Parece-me bastante claro que essa visão fundamenta-se em entendimento incorreto do que seja a tolerância. O próprio conceito de tolerância implica que se discorda daquilo que se tolera. Caso contrário, você não o toleraria, mas concordaria com ele! Assim, só é possível tolerar um ponto de vista se este for tido como falso. Portanto, o conceito de tolerância pressupõe exatamente que a visão tolerada seja falsa. Logo, a verdade objetiva não é incompatível com a tolerância; ao contrário, a verdade objetiva é pressuposta pela tolerância.

O fundamento correto da tolerância não é o pluralismo, mas o valor inerente de cada ser humano criado à imagem de Deus e, portanto, dotado de certos direitos concedidos por Deus, inclusive liberdade de pensamento e de expressão. Foi por isso que Jesus ensinou: “Ouvistes que foi dito: ‘Amarás o teu próximo e odiarás o teu inimigo’. Eu, porém, vos digo: ‘Amai os vossos inimigos e orai pelos que vos perseguem’”. O fundamento da tolerância não é o relativismo, mas o amor.

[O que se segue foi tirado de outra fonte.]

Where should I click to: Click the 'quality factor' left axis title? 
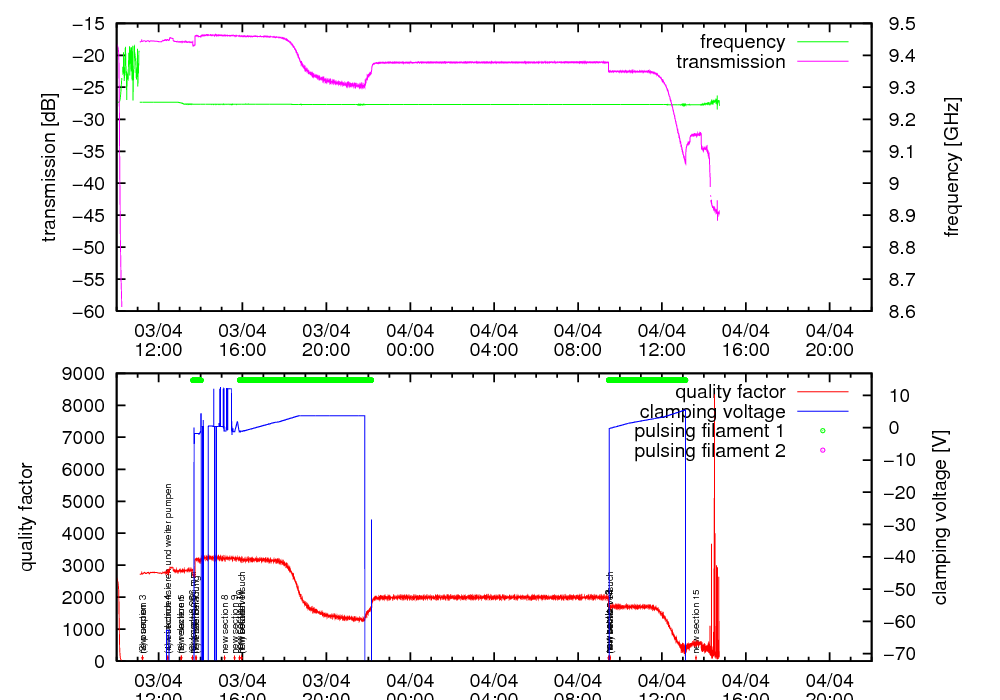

Resumindo, parece-me que, apesar de não propor uma teoria particular da verdade, a teologia cristã é totalmente compatível com a noção tradicional da verdade como correspondência. A cosmovisão cristã propõe-se a descrever a realidade conforme ela é e, portanto, ser verdadeira. Os desafios impostos à verdade teológica pelo verificacionismo, pelo antirrealismo místico e pelo pluralismo radical são, em última análise, incoerentes e autorrefutáveis. Obviamente, não tentei provar que as proposições constituintes da cosmovisão cristã são verdade de fato. Isso é conversa para outro dia.

  • [1]

    Transcriação do verso inicial do poema Jabberwacky de Lewis Carroll feita pelo poeta brasileiro Augusto de Campos, que lhe deu em português o título Jaguadarte. O texto inglês diz: “’T was brillig; and the slithey toves did gyre and gimble in the wabe”. [N. do T.]